§ DATA SHOWN
============

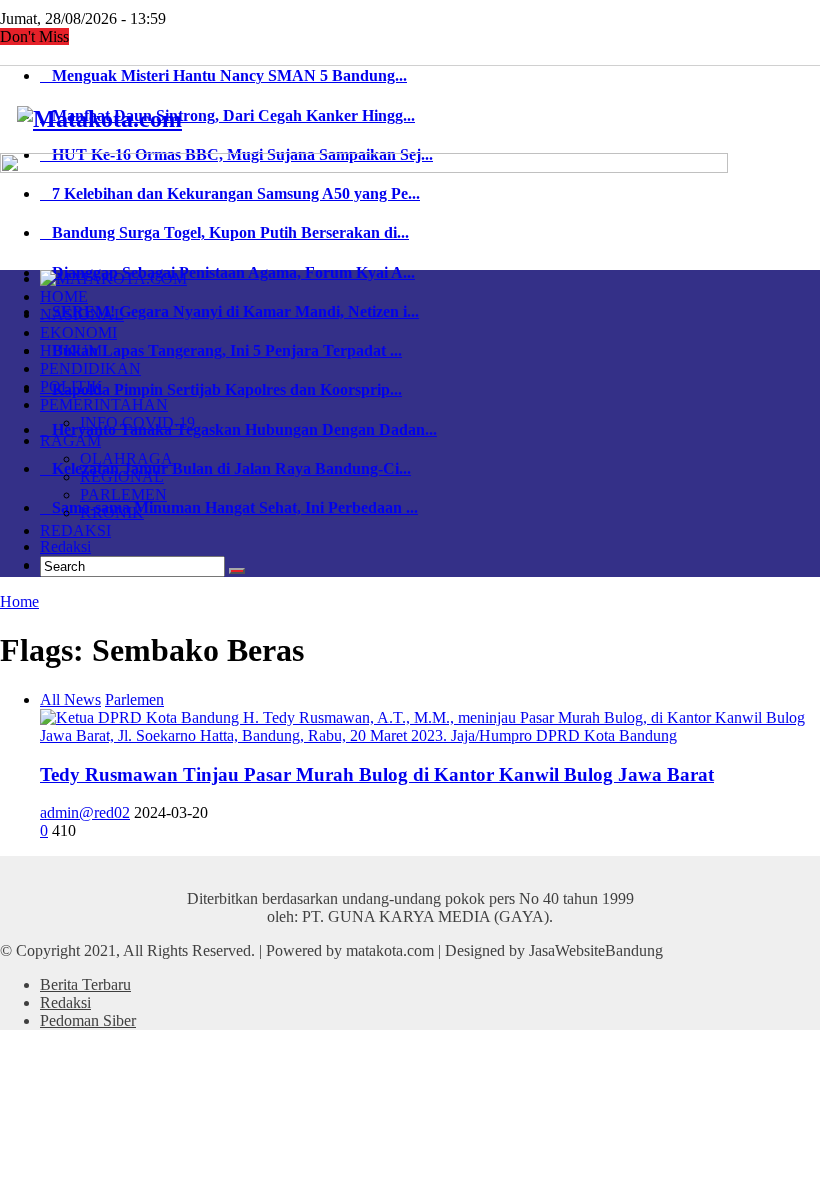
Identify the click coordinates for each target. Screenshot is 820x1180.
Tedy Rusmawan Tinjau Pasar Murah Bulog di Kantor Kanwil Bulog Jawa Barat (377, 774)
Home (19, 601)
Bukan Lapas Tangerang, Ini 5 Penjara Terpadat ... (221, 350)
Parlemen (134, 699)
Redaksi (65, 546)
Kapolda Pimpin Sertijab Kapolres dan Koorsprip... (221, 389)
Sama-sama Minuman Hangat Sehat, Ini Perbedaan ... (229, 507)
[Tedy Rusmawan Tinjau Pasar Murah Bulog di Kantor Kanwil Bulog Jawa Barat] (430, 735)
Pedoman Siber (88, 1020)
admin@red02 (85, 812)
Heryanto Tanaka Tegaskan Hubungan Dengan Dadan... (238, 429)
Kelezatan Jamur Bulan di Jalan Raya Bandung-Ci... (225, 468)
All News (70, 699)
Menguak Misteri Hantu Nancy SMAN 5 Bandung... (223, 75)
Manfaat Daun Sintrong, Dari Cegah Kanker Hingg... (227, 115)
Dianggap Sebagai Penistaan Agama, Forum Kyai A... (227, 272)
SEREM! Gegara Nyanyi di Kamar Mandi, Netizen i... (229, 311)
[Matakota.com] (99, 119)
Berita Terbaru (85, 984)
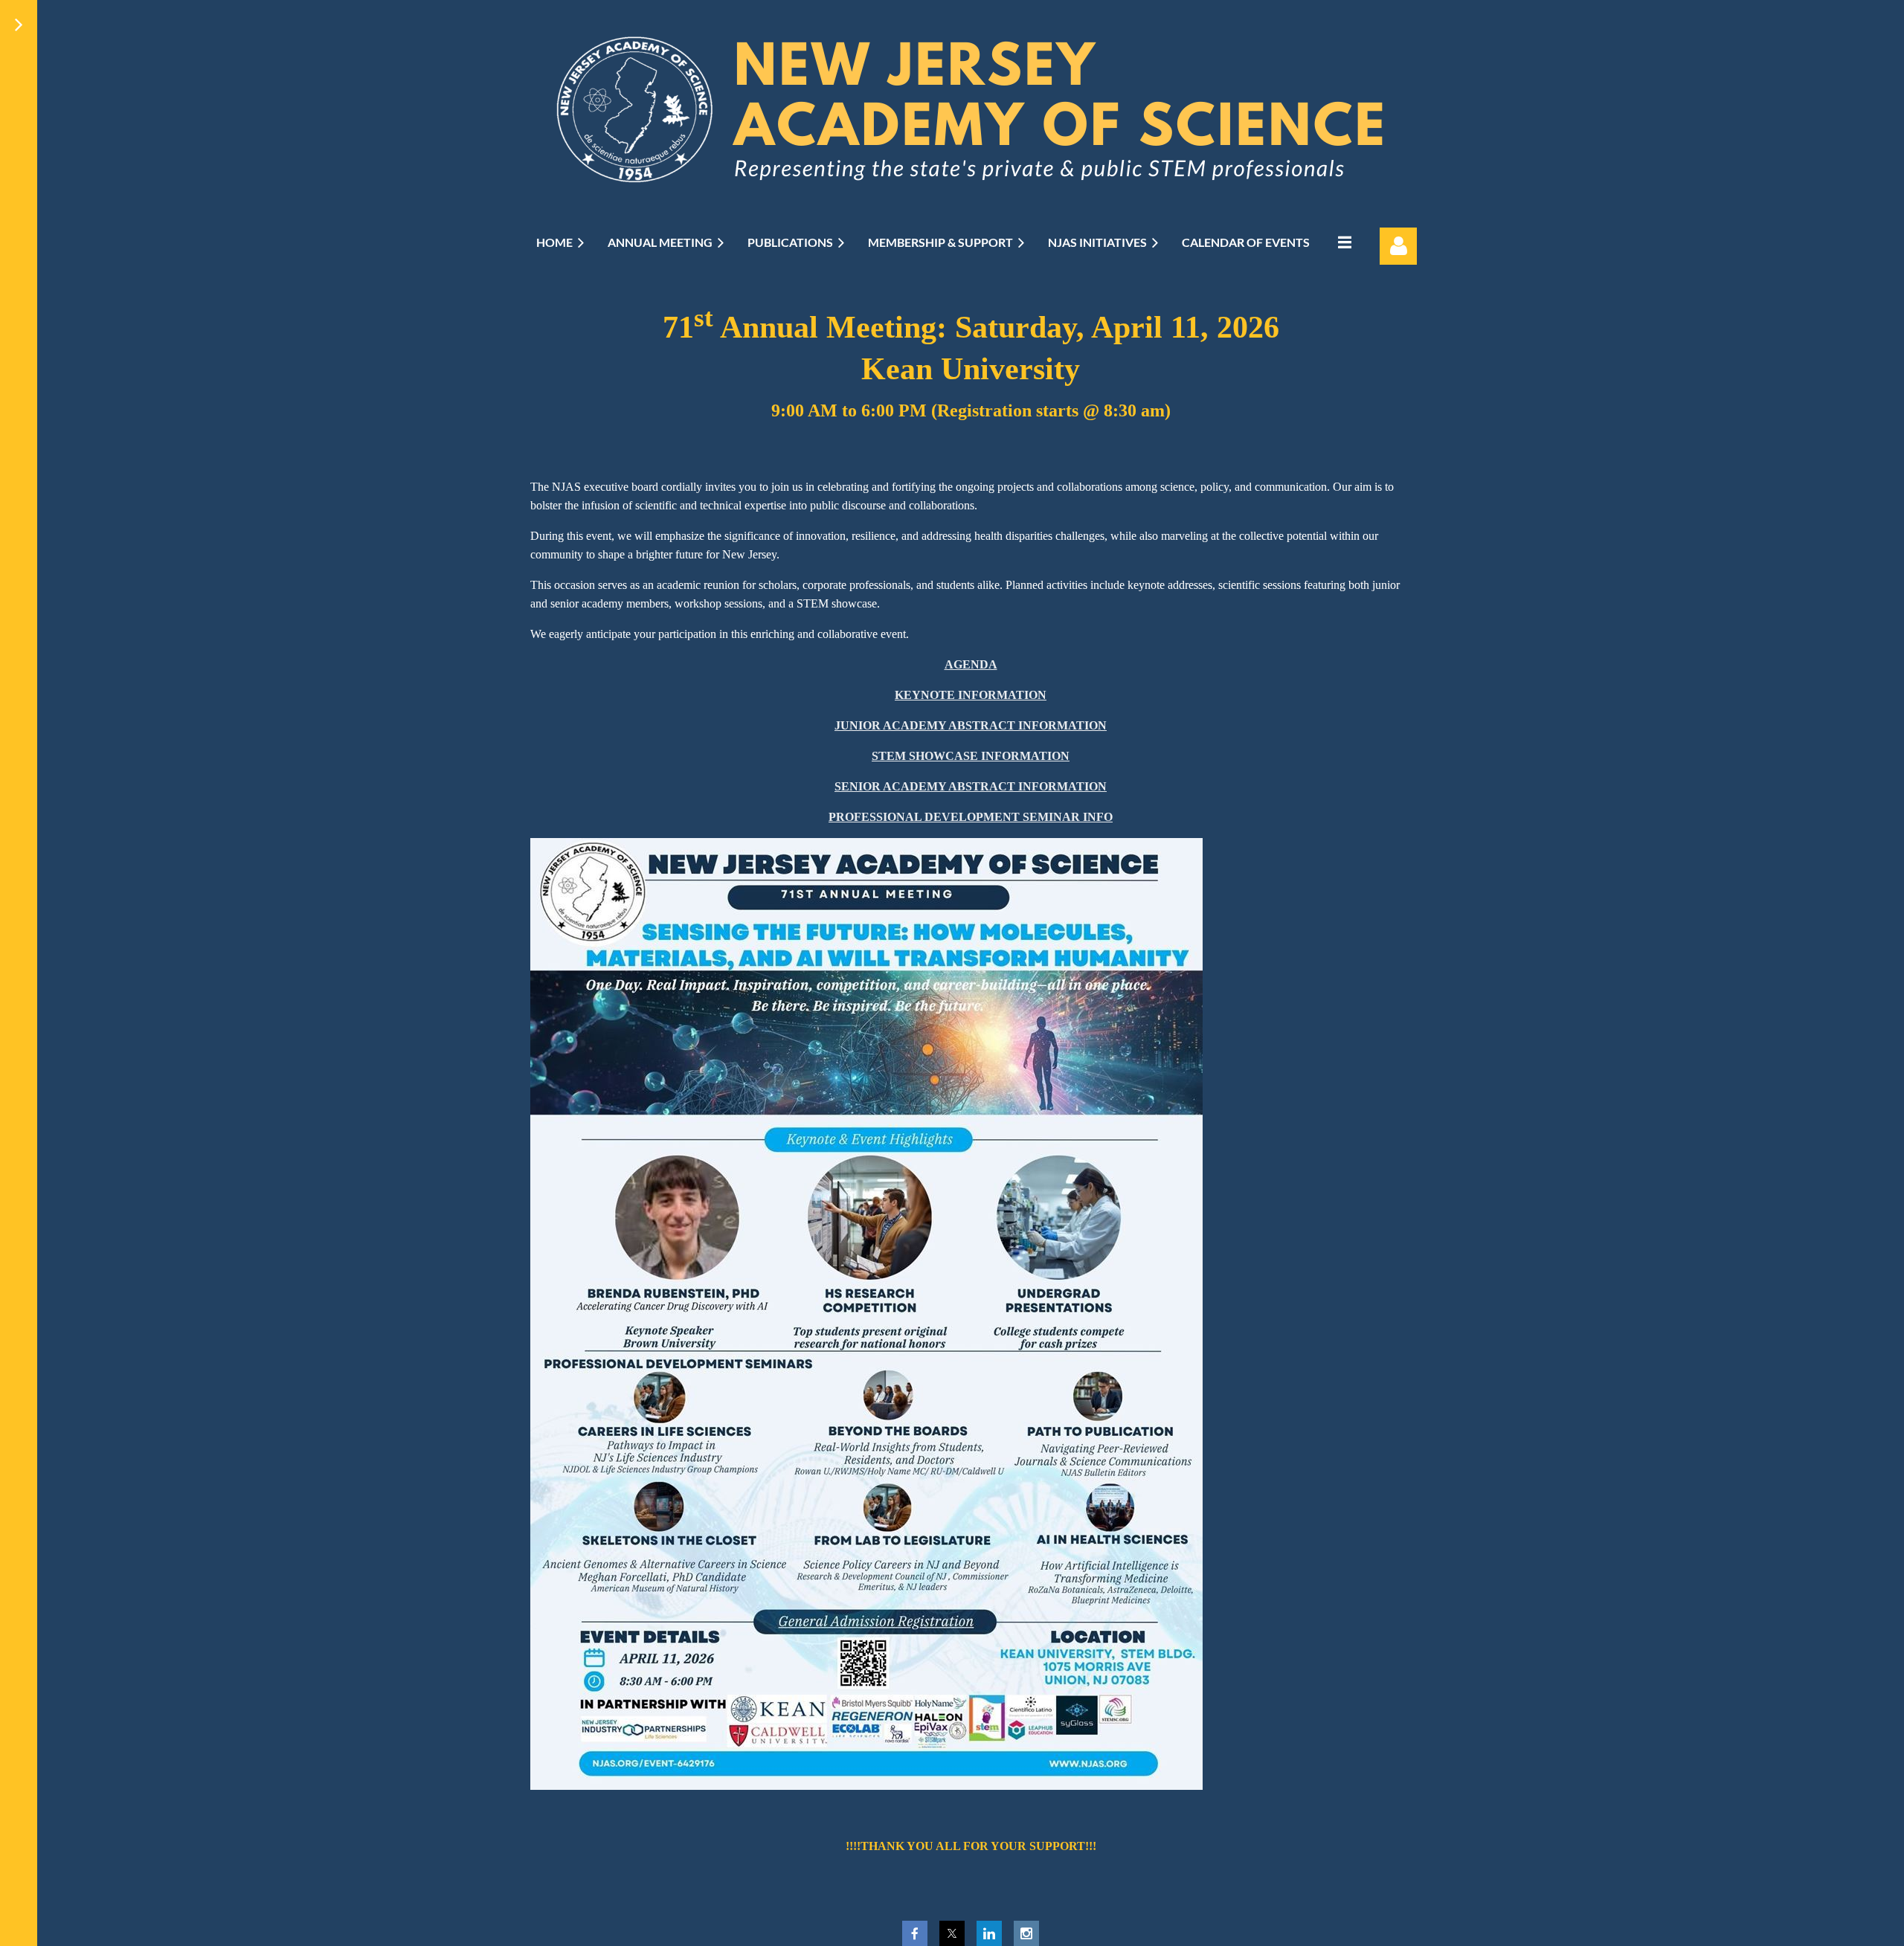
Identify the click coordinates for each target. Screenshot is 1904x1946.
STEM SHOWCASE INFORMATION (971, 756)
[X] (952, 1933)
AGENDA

============

§ YOUR GOAL
Exactly reproduce each record, leaving out any pictures.

§ RESPONSE
Identify the click coordinates for each target. Screenshot is 820x1180.
Tedy Rusmawan Tinjau Pasar Murah Bulog di Kantor Kanwil Bulog Jawa Barat (377, 774)
Home (19, 601)
Bukan Lapas Tangerang, Ini 5 Penjara Terpadat ... (221, 350)
Parlemen (134, 699)
Redaksi (65, 546)
Kapolda Pimpin Sertijab Kapolres dan Koorsprip... (221, 389)
Sama-sama Minuman Hangat Sehat, Ini Perbedaan ... (229, 507)
[Tedy Rusmawan Tinjau Pasar Murah Bulog di Kantor Kanwil Bulog Jawa Barat] (430, 735)
Pedoman Siber (88, 1020)
admin@red02 (85, 812)
Heryanto Tanaka Tegaskan Hubungan Dengan Dadan... (238, 429)
Kelezatan Jamur Bulan di Jalan Raya Bandung-Ci... (225, 468)
All News (70, 699)
Menguak Misteri Hantu Nancy SMAN 5 Bandung... (223, 75)
Manfaat Daun Sintrong, Dari Cegah Kanker Hingg... (227, 115)
Dianggap Sebagai Penistaan Agama, Forum Kyai A... (227, 272)
SEREM! Gegara Nyanyi di Kamar Mandi, Netizen i... (229, 311)
[Matakota.com] (99, 119)
Berita Terbaru (85, 984)
Identify the click coordinates for each target. Screenshot is 1904x1946.
STEM SHOWCASE INFORMATION (971, 756)
[X] (952, 1933)
AGENDA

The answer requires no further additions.